The Energy Industry’s Most Profitable Resource
After decades of flat-to-declining production, oil and gas production in the United States is soaring, thanks to shale fields – such as the Bakken, Eagle Ford and the Marcellus.
We owe this all to the marriage of two technologies – hydraulic fracturing and horizontal drilling.
With its Marcellus Shale formation, Pennsylvania had produced about three trillion cubic feet (tcf) of natural gas in 2013. Of that amount, 1.7 tcf was captured in the second half of 2013 – a rise of 47% from the previous year.
Indeed, half of the state’s most productive wells were brought online in the second half of the year – all using the new technology…

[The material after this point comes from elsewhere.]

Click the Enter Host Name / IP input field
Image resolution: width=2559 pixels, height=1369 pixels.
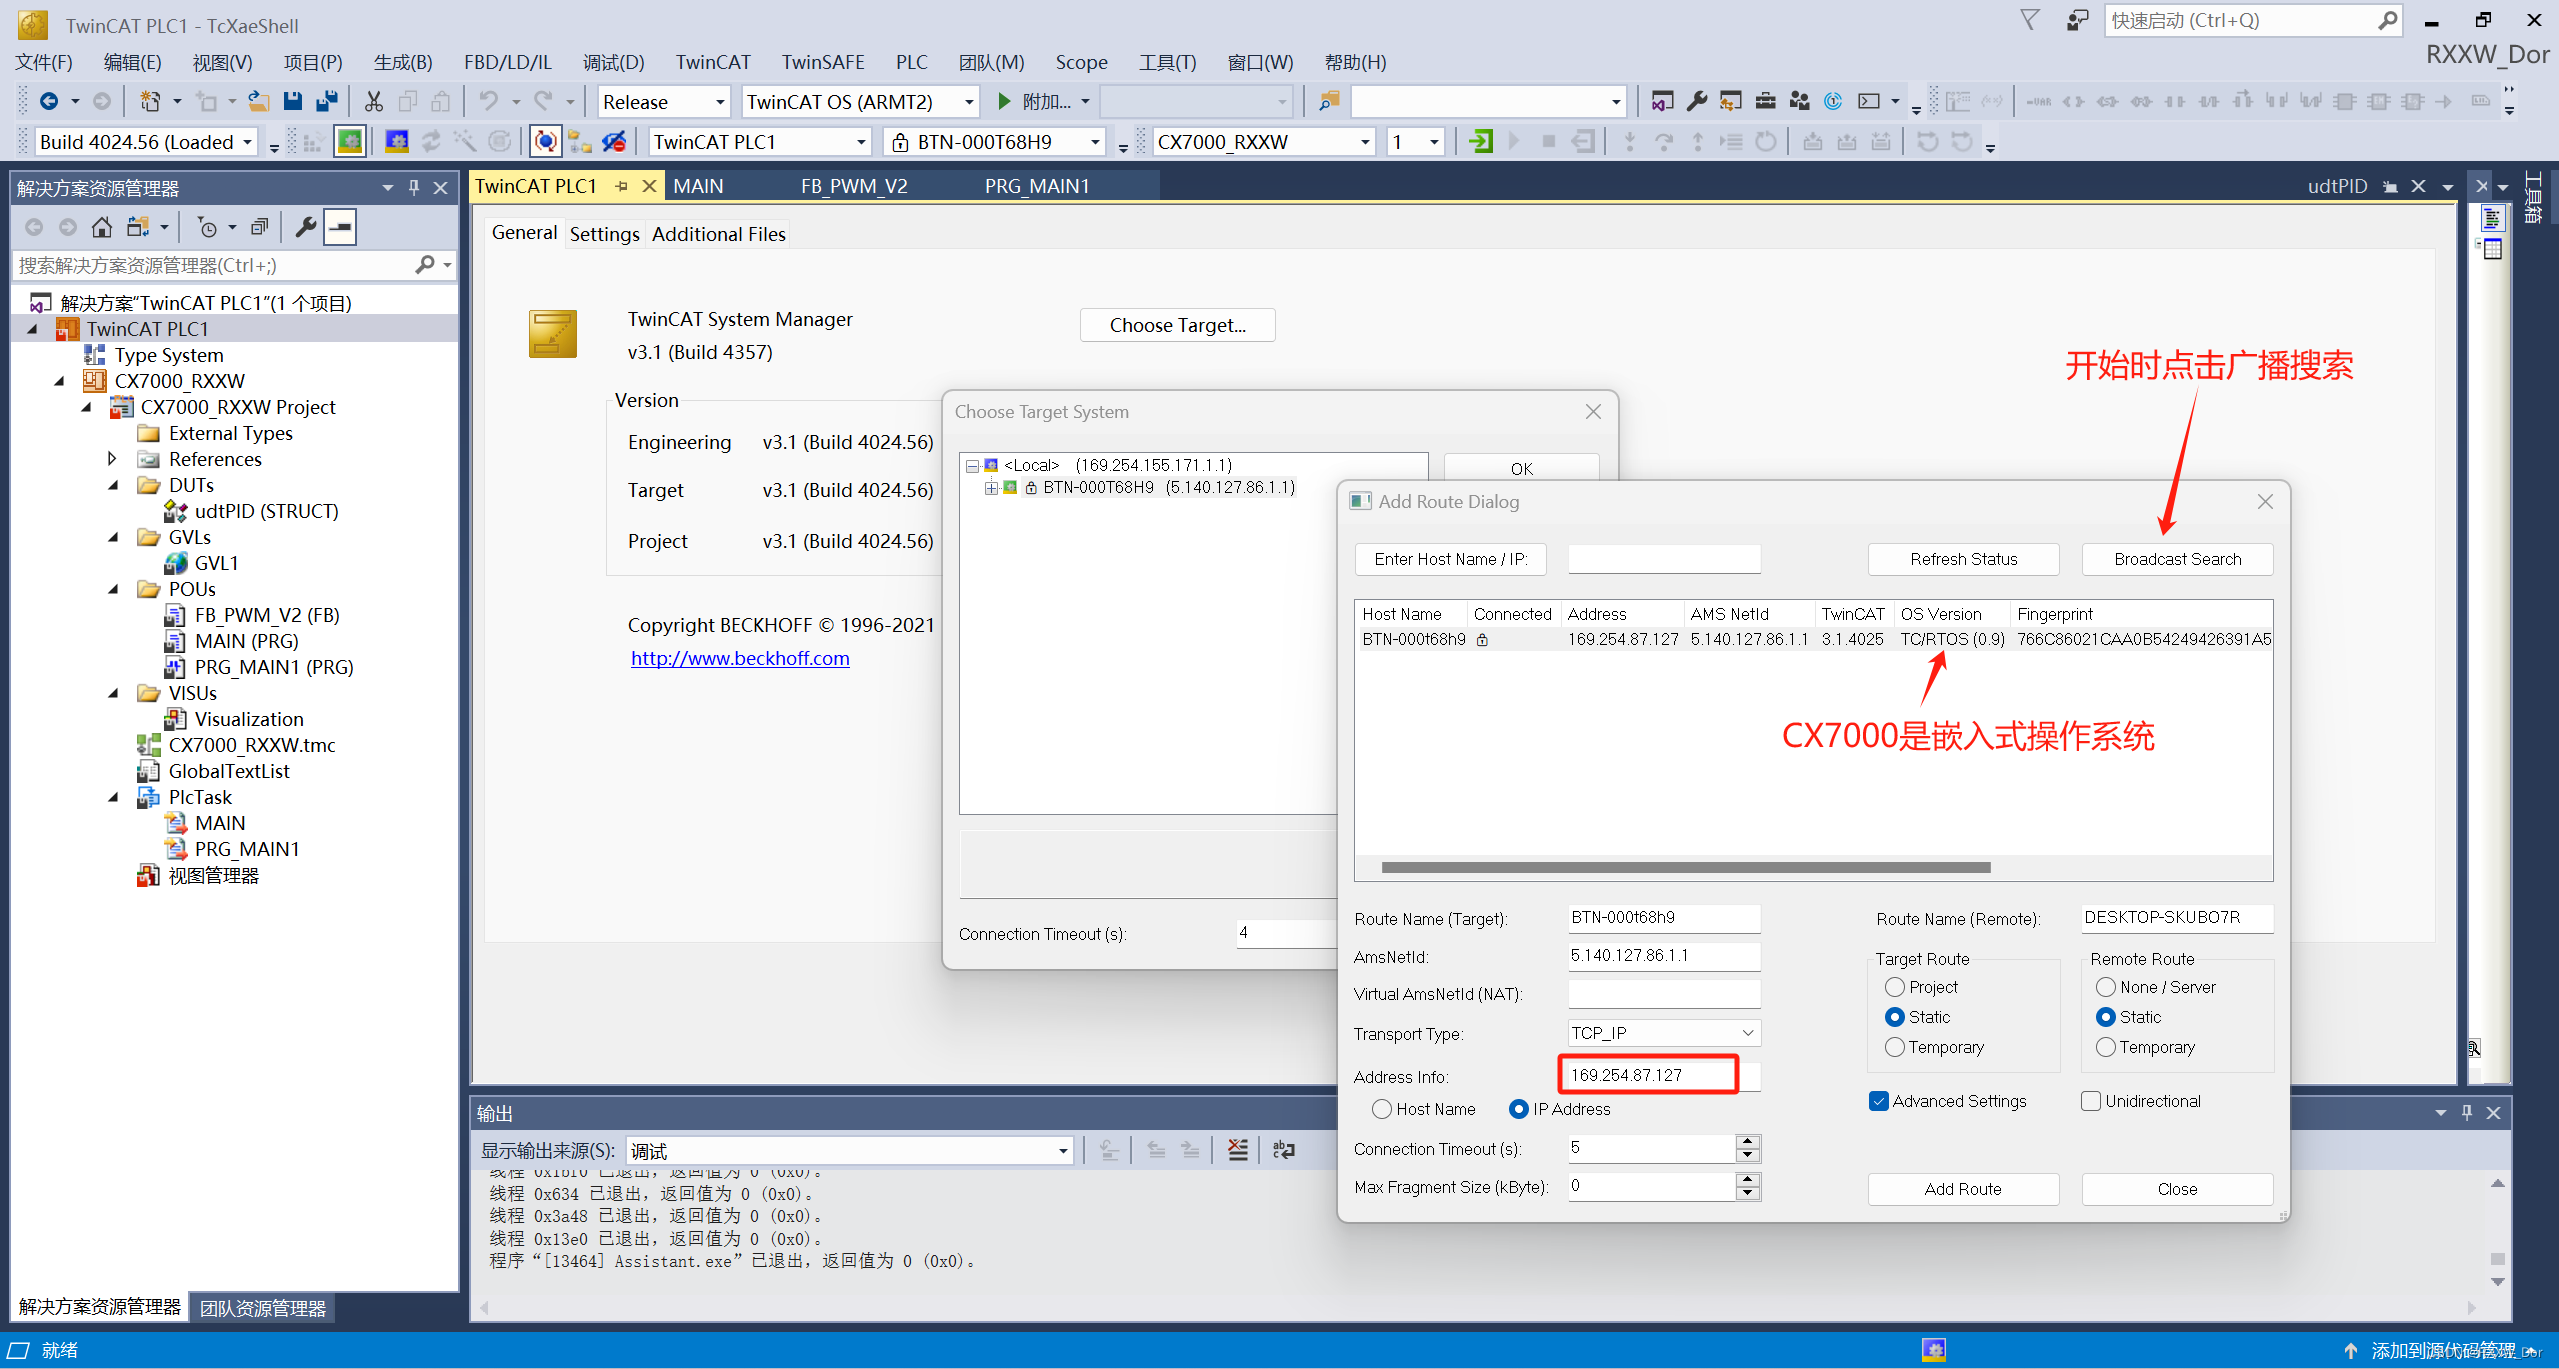[1663, 559]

New Innovations Give Drillers An Edge
At the dawn of the shale revolution about a decade ago, horizontal wells a quarter-mile long were considered a technological marvel.
Today, drillers in Pennsylvania are regularly producing horizontal wells between 6,000 and 7,000 feet. And the wells are drilled in a much shorter timeframe.
Just think of how many old-fashioned vertical wells would be needed to access the same gas that one horizontal well does today.
So what are some of the latest advancements in drilling technologies being used in the Marcellus Shale?
One innovation is a sensor that detects particularly promising rock intervals within formations. Drillers can then steer the drill string (a column of drill pipe connected to the bit) up and down to target the interval accordingly.
Last year, CONSOL Energy Inc. (CNX) used the technology to drill a well more than 18,500 feet long, 8,000 feet deep, and 10,684 feet side to side.
Another advancement is the use of pad drilling. A drilling pad may contain five or 10 wells, which are horizontally drilled in different directions, spaced closed together at the surface. Once one well is drilled, the fully constructed rig can be lifted and moved a few yards over to the next well location using a hydraulic walking system.
This is in sharp contrast to past practices, where an entire drilling rig would have to be taken apart and re-assembled (even if it was only a few feet away) to drill another hole. Or another rig would have to be used.
Both options were costly, to say the least.
The idea is to make more cracks at closer intervals throughout the drill hole. Using advanced fracking techniques, Chesapeake is blasting cracks into rocks at 10 times the rate it was a few years ago.
More Profits to Come
Not surprisingly, these new technologies are also driving down the cost of drilling.
For example, Chesapeake Energy says the cost of drilling a well in Ohio’s Utica Shale fell from $8.5 million to $5.9 million.
Most Marcellus wells today are in the $5-million-plus range, too.
Bottom line: The shale revolution has already come a long way thanks to technology. And as companies develop new technologies to pursue even greater profits, we’ll be on the lookout for the latest and greatest.